Deaf Chick Lesbian Porn Is Always the Hottest

College girl: Fuck, I have to do this research paper on Anne Frank over the holiday week!
College guy #1: Make sure to include the part about her being a lesbian.
College guy #2: Anne Frank was not a lesbian, you idiot!
College guy #3: No, I am pretty sure I saw one of the videos she made once.
College girl (walking away): I’m gonna go throw up.
College guy #2: How the hell did either of you even get into college?

–8th St & 6th Ave

Plus, It’s a Unique Résumé Bullet

20-something girl to stripper: Wow, it’s really your first night?
Stripper: Yeahh.
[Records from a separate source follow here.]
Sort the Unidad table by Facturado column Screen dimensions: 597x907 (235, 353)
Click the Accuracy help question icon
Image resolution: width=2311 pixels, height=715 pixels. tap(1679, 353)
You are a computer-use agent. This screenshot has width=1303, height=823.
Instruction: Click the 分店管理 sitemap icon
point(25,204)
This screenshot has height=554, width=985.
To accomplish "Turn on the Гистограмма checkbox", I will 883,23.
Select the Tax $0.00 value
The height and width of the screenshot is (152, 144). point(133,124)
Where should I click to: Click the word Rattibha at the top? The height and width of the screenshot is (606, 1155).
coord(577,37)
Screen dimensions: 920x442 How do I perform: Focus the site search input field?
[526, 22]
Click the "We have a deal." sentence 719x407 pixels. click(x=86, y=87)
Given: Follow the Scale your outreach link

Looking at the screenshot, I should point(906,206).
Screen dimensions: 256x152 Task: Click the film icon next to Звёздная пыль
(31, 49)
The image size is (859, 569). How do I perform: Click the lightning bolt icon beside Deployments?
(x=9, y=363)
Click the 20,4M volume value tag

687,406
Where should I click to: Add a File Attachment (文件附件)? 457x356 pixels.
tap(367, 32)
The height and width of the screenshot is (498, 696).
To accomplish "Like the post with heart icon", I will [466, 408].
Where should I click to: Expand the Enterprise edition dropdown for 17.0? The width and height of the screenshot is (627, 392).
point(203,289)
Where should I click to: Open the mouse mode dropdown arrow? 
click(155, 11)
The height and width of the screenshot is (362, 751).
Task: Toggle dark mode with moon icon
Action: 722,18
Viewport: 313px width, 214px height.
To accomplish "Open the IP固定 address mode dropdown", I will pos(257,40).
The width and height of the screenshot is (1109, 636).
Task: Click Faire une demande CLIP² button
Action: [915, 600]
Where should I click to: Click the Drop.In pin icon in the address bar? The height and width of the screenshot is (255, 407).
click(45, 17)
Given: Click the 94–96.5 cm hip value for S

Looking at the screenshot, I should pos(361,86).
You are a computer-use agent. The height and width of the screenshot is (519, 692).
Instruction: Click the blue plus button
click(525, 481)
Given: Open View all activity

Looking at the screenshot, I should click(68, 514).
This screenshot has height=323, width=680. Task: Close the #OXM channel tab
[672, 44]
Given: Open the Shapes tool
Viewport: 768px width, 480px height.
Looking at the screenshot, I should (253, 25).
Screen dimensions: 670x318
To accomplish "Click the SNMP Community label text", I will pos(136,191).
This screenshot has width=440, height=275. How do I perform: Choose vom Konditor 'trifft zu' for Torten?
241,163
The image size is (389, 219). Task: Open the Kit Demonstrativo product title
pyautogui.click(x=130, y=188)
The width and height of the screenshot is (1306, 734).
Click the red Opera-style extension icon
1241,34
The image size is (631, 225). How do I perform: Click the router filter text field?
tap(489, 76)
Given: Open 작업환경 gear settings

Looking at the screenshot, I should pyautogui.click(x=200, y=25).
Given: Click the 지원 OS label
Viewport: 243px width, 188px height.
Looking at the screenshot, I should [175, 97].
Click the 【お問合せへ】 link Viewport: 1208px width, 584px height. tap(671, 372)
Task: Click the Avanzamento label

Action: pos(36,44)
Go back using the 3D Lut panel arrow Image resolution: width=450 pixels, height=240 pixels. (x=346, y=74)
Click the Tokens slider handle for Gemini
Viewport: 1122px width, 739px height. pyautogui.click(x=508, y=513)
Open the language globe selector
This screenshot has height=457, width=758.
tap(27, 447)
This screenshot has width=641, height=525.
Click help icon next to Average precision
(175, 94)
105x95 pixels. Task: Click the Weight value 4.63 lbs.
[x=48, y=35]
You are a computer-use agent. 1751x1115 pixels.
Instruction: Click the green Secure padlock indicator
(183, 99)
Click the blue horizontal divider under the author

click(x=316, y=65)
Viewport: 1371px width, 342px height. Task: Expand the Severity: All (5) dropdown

It’s pretty cool. Just gave my first lap dance.
20-something girl: Oh my god! How exciting!
Stripper: I mean, I gotta pay the tuition bills. My summer internship at Goldman Sachs doesn’t pay so I had to make some cash somehow.

–Cheetah’s Strip Club

If You’re Sober Enough to Remember All That, It’s Time for Stiffer Drinks

(outside bar)
Guy #1: It’s your round.
Guy #2: No, it’s not! Remember… I bought the first round because Paris Hilton went to jail. Then you bought a round because LeBron James had a kid. Then I bought a round when we figured out that the US Open was in Pennsylvania!
Guy #1: You’re right! This round’s on me!

–33rd St & 3rd Ave

The Statue Of Liberty’s All About Huddled Masses Yearning to Ship Free

Teenage boy: So we get to New York, right? And I look at the sign, and it says in big letters: “Welcome to New York, home of the blah blah.“
Teenage girl: “Blah blah”?
Teenage boy: Well, I really think it said: “Home of Free Shipping,” which would be totally kick-ass because I really want free shipping. I mean, it’s like sixty bucks to ship stuff these days!